TASK GOAL :: Copy out, word for word, the lines of the listing from the line with "Podmínky pobytu (93, 463)" to the line with "Chaty se psem (90, 334)", including both of those lines.

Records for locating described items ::
— Start —

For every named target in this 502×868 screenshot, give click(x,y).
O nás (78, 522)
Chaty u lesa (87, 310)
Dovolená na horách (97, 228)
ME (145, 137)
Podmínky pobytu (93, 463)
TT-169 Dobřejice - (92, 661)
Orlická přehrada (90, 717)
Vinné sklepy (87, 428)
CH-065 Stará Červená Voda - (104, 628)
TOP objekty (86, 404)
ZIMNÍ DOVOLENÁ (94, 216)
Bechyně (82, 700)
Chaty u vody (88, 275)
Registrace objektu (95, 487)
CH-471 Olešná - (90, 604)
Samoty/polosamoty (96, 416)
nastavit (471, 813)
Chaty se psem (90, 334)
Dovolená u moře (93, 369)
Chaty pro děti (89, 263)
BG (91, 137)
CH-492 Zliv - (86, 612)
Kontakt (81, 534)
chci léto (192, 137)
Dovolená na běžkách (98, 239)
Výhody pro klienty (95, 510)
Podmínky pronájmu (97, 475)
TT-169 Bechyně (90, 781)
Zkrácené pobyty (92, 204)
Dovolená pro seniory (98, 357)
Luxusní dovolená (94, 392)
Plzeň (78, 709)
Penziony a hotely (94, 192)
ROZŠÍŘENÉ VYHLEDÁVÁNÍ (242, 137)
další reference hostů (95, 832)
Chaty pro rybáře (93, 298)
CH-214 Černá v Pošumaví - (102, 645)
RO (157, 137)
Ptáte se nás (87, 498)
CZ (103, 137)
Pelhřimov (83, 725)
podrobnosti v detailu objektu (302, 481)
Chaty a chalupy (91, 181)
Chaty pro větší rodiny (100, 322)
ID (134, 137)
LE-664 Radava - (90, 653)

— End —
— Start —

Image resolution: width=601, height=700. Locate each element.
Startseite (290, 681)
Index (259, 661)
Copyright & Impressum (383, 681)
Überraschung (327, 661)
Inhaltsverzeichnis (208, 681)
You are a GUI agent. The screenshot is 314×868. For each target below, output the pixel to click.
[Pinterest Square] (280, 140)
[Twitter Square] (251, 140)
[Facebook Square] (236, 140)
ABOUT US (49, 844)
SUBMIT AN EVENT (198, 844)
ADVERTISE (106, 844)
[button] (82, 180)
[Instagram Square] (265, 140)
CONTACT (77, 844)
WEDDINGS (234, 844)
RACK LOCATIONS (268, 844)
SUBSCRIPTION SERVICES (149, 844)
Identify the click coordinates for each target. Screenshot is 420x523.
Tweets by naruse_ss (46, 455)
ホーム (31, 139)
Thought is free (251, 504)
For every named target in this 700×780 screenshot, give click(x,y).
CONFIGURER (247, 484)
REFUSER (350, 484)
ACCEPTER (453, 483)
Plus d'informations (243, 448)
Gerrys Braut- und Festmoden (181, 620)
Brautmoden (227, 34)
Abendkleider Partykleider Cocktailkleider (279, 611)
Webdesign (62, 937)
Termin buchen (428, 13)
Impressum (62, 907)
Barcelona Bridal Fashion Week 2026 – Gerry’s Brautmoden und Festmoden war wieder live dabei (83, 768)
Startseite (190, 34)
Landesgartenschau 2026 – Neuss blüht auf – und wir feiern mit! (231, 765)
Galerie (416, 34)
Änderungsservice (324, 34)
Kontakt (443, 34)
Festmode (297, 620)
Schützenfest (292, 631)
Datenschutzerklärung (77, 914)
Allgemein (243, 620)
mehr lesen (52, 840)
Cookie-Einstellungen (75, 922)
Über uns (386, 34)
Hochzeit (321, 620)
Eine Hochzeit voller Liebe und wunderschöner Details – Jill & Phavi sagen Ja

— End —
— Start —

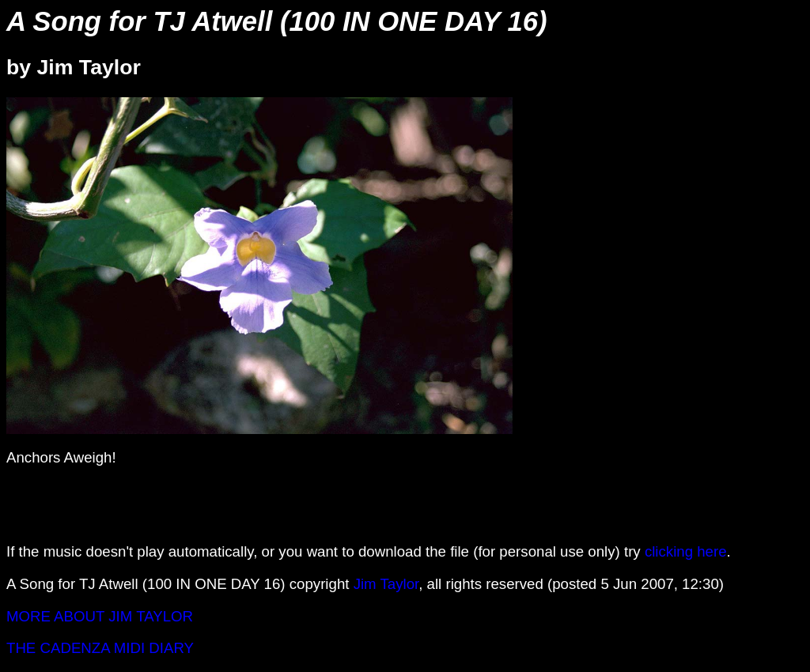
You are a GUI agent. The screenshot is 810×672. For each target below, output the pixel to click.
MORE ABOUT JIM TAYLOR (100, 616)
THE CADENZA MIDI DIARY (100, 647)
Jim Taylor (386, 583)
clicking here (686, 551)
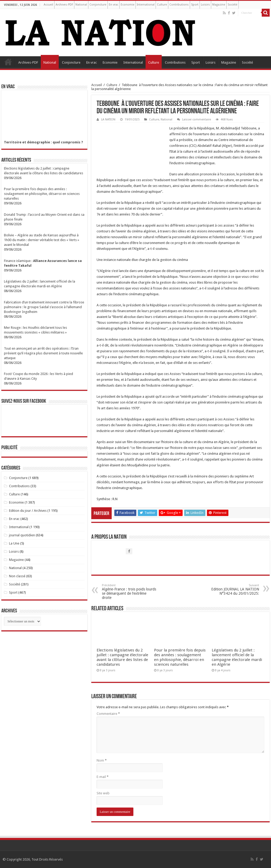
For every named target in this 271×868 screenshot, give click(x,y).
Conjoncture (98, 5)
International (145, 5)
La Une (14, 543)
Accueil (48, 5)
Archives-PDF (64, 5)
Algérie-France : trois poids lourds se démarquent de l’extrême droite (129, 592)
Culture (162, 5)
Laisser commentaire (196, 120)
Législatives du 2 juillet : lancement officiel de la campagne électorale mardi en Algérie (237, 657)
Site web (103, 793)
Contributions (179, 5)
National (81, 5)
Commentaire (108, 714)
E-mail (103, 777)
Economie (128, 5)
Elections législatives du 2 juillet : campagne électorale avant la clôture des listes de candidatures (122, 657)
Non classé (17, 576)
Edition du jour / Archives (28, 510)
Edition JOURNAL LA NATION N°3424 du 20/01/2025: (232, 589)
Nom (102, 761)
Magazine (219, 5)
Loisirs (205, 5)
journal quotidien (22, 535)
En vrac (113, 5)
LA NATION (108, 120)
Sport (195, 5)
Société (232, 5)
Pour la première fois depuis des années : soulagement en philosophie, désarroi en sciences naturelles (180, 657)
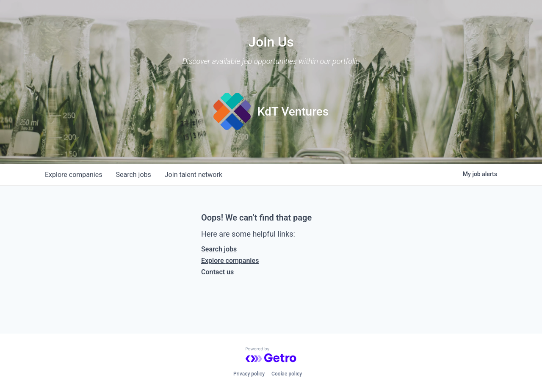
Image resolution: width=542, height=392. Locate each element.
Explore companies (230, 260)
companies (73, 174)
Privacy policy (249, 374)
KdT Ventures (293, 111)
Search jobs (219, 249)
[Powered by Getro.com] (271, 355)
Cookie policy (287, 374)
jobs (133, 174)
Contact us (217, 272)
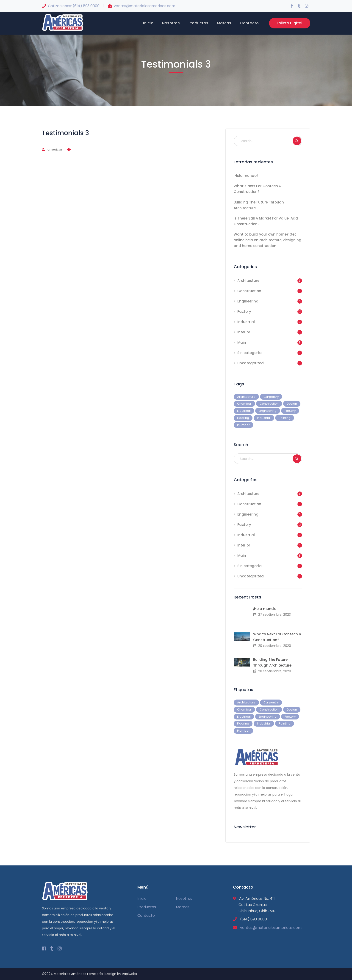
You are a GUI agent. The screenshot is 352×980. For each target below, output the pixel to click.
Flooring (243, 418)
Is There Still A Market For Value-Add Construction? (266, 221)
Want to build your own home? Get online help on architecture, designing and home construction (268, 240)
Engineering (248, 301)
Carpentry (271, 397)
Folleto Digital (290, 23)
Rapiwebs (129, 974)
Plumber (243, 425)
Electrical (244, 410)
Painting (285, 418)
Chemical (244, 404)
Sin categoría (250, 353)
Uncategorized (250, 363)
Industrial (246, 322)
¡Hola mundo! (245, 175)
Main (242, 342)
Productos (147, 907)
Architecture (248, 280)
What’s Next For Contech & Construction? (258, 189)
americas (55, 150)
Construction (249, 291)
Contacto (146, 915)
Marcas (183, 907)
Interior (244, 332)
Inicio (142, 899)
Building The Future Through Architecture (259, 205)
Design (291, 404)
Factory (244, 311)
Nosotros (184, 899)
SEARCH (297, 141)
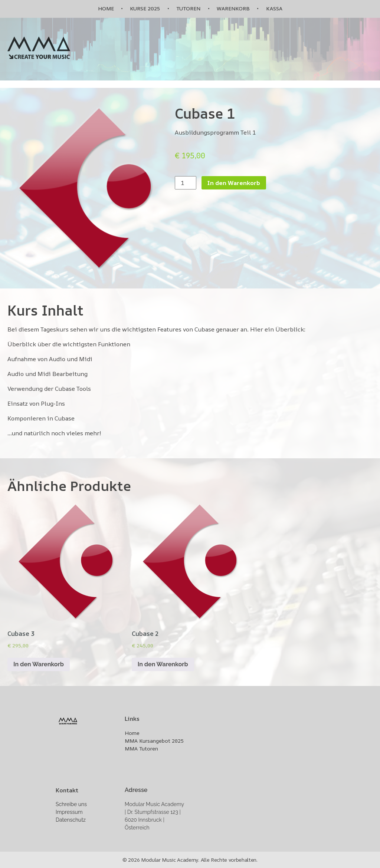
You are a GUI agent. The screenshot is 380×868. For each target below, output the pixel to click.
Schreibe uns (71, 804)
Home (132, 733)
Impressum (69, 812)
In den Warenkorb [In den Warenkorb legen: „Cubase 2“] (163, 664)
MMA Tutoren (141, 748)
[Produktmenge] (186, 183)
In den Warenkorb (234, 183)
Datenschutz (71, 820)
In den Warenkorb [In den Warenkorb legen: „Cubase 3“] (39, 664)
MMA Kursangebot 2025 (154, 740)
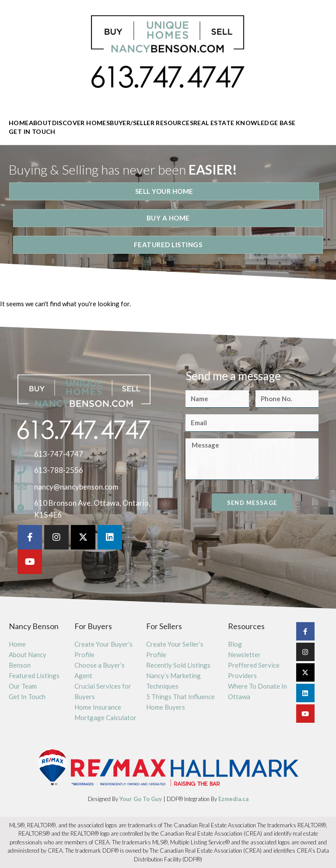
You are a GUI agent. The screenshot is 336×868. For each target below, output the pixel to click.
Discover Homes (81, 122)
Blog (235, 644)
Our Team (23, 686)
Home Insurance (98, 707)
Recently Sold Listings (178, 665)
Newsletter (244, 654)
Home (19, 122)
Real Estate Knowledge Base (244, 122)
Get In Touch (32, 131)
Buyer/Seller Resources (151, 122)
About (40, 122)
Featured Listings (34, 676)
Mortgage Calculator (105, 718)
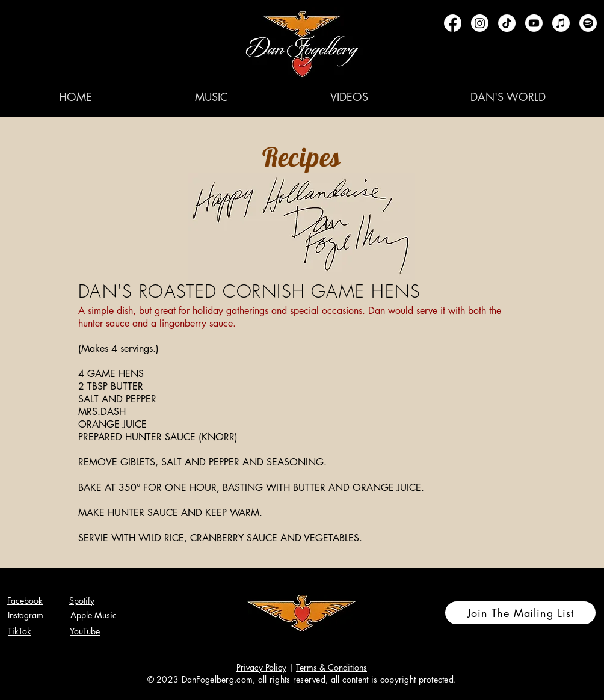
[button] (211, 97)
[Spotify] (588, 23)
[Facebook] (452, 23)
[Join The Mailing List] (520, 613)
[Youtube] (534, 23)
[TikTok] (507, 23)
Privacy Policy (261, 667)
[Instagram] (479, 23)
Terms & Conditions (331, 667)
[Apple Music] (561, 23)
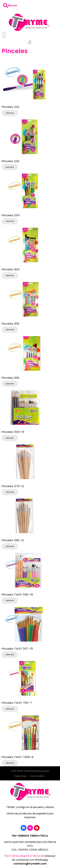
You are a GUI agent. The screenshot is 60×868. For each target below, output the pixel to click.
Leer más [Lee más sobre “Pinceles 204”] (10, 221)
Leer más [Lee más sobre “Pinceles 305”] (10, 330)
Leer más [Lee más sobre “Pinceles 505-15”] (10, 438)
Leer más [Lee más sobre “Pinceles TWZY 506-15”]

— End —

ANSWER TO THE TASK ::
Podmínky pobytu (93, 463)
TT-169 Dobřejice - (92, 661)
Orlická přehrada (90, 717)
Vinné sklepy (87, 428)
CH-065 Stará Červená Voda - (104, 628)
TOP objekty (86, 404)
ZIMNÍ DOVOLENÁ (94, 216)
Bechyně (82, 700)
Chaty u vody (88, 275)
Registrace objektu (95, 487)
CH-471 Olešná - (90, 604)
Samoty/polosamoty (96, 416)
nastavit (471, 813)
Chaty se psem (90, 334)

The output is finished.